Strangely enough, and disappointingly really, I find the music my children play highly accessible. (Maybe that's because girls use clothes, more than music, to explore and express their identities.) I followed developments in music reasonably closely into the early 90s and have maintained an interest in more esoteric sounds since then. The music my children play often sounds like an aural equivalent of a DIY pizza; the combinations occasionally surprise and delight but the ingredients are very familiar.
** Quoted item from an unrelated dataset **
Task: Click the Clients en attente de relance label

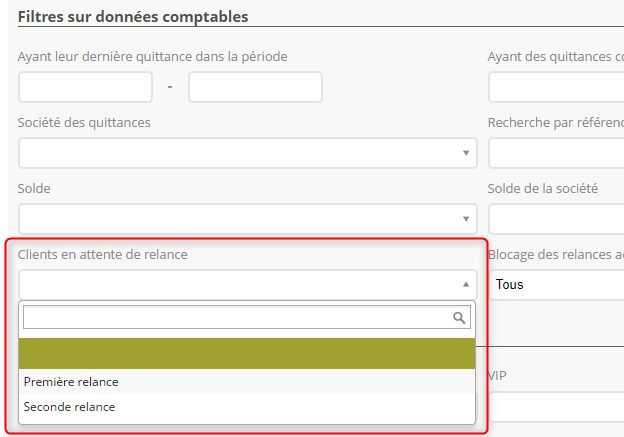Action: [x=103, y=255]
What reminds me of my father, however, is not recorded music from all quarters mixed with occasional acoustic piano. It's not even the bleep, bleep, bang, whizz of computer games. None of this is remotely anarchic or threatens to shake the foundations of my 20th century value system. In fact it's all rather bland in a way that Jimi Hendrix certainly wasn't back in 1969.

No, what I struggle with is the requirement to attribute non-musical meanings to the sounds I hear. For most of my life a telephone either rang like a bell or trilled like mutant cricket. Alarm clocks were much the same, although there were also those that would switch on the radio or make luke-warm tea. Now, when I hear a piece of music, I have decide between:
  • the radio has just been switched on
  • a game is being played on the wii
  • a text has been sent to an unknown recipient
  • it is time for one of my children to wake up
  • a phone is ringing

And that last one is the worst. Like many, I find it hard to ignore a telephone unless it belongs to someone else. I am not a willing convert to the mobile phone but since acquiring one my children, from time to time, decide I should change my ring-tone. I'm sure this is done to protect me from sounding un-cool and I am suitably grateful. However, my gratitude is tempered by irritation at their failure to notify me of these updates.

So have we arrived at some kind of Tower of Babel where sounds fly around whose meaning is known only to their makers? Or is it, as I suspect, that I am turning into a grumpy old man unwilling to learn these new languages? If music really is the universal language it has certainly been misappropriated, in my humble opinion, and that, along with Dylan's harmonica playing, is the subject of a future post.


  1. Interesting point. We're losing the language of sounds.

    However, a Dad with an uncool ring tone is worse than one who wears shorts to parents' day, so your daughters are definitely doing you a favour.

    Could you make a ring tone out of Dylan's harmonica playing?

  2. Oh Jonathan! Isn't that a teensy weensy bit grumpy? I'm always sniggering at mobile phone tunes, I just love it when I'm in a really serious meeting and all of a sudden someones tango or brass band starts up! It's so cheerful, and the seriousness of the meeting sort of evaporates for a moment.I'd like Eastern Straynotes on my mobile!!

  3. Oh no, I thought everyone had forgotten about the shorts incident... But I'll work on the Dylan ringtone. Technically it's no problem making one but my own phone is the one in the picture so getting the mp3 into it will be the real challenge.

    I must agree, Sandra, I love it when someone's phone goes off - the dafter the better. I just like to know when it's my phone that's ringing. A Straynotes ringtone? Now you're talking!